start

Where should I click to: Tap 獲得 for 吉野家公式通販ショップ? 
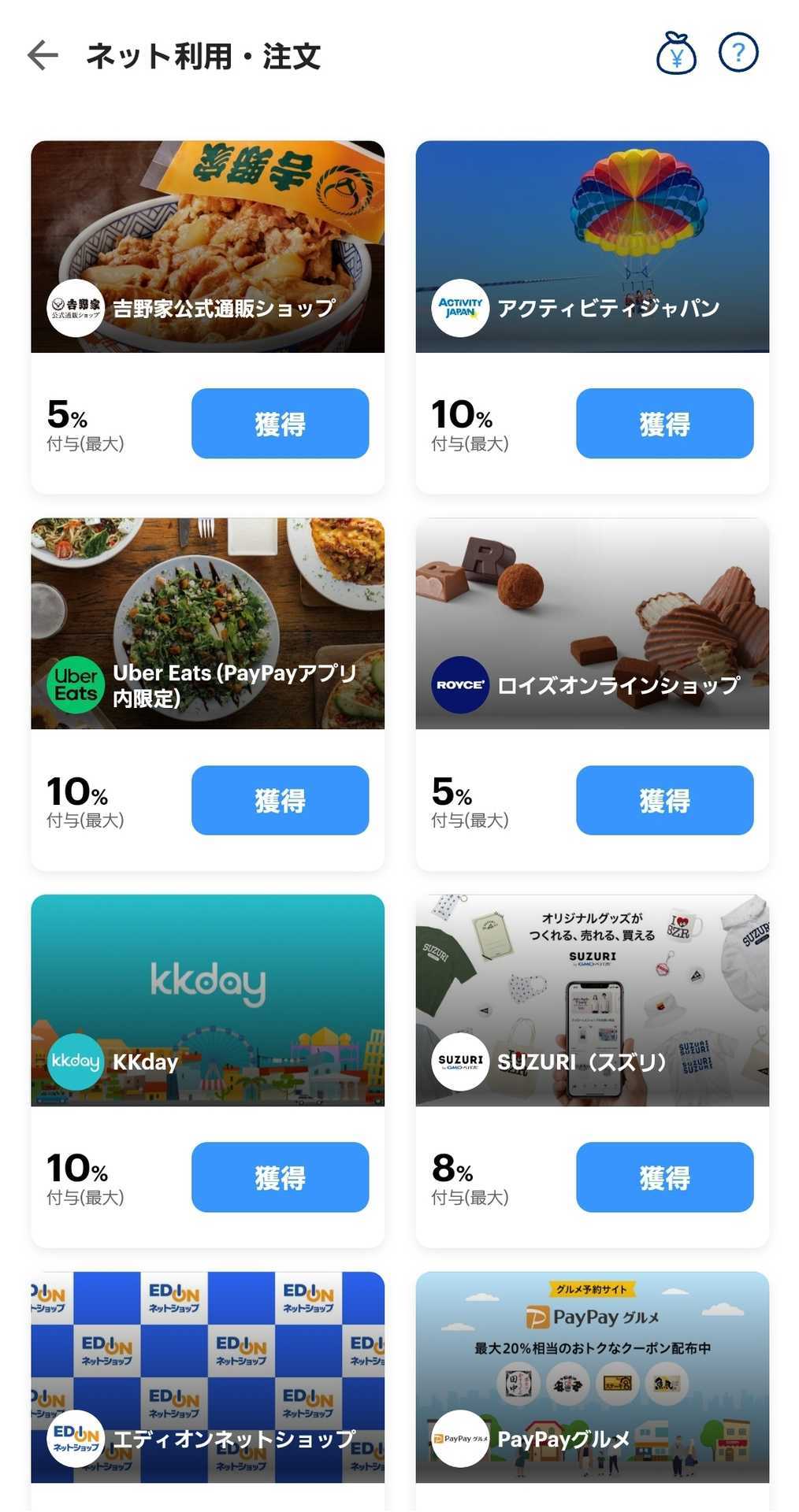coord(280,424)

end
start

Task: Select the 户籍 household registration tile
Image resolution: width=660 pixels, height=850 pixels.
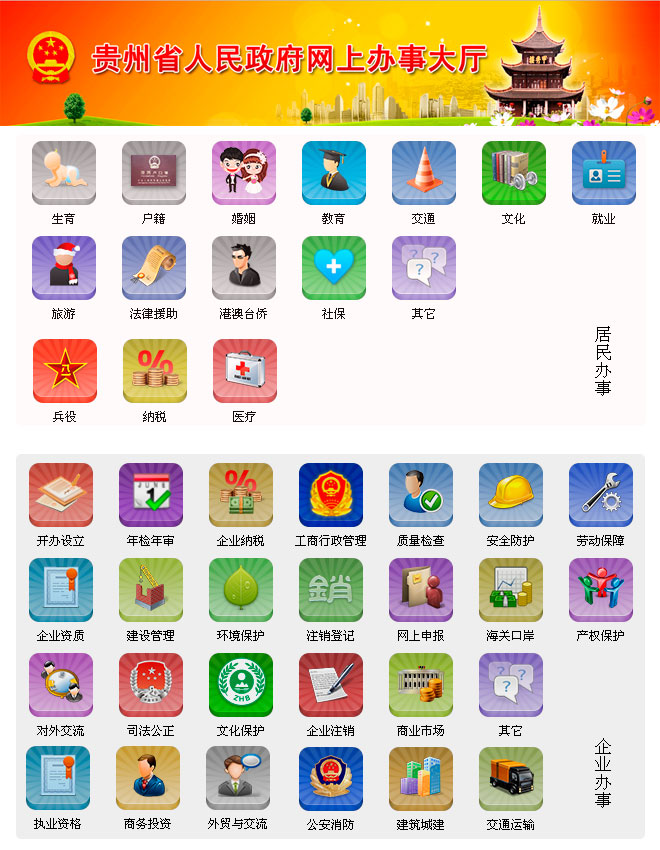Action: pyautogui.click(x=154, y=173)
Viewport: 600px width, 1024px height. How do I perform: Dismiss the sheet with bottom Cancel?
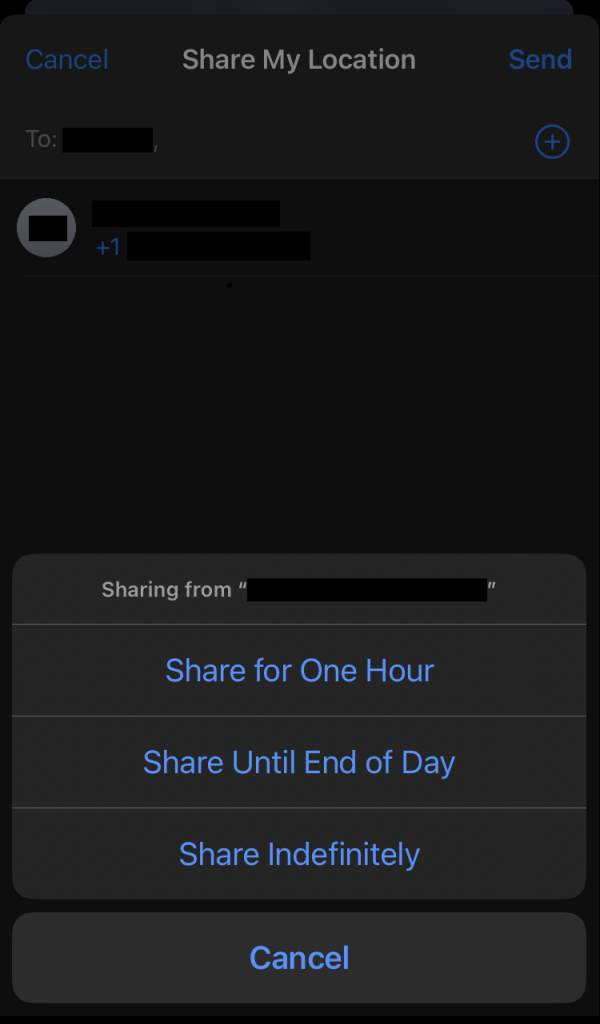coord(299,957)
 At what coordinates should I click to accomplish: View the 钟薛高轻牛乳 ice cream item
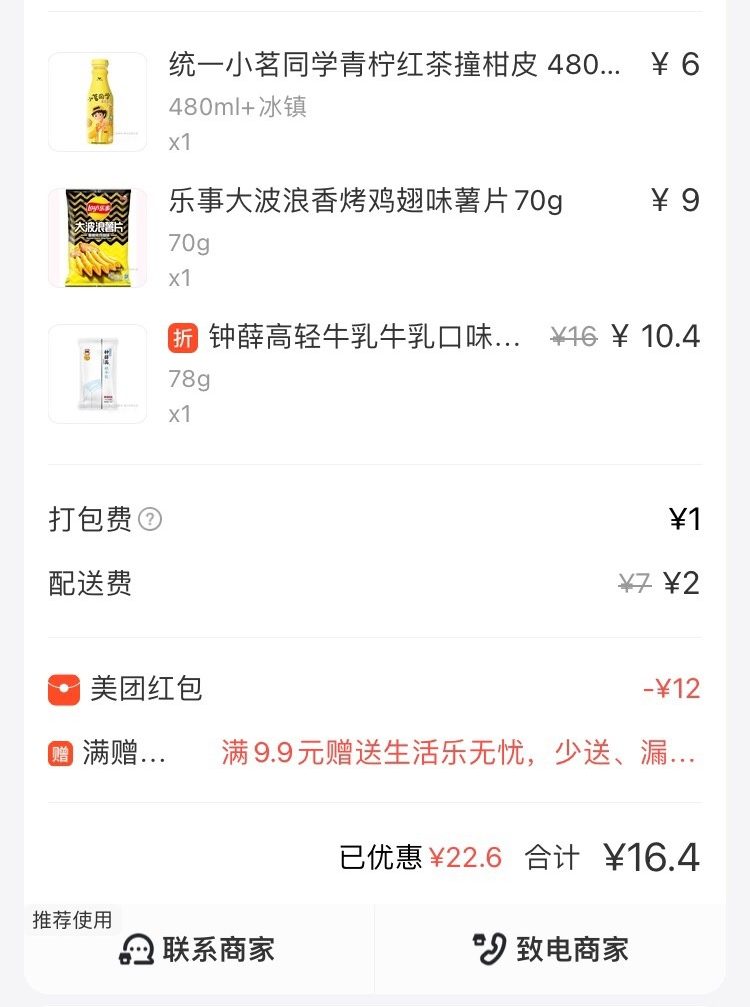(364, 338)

end

Task requirements
Pull out each line in the entries above that contains the string "width".

Solved problem
Image resolution: width=660 pixels, height=850 pixels.
Viewport: 600px width, 1024px height. How do I perform: Dismiss the sheet with bottom Cancel?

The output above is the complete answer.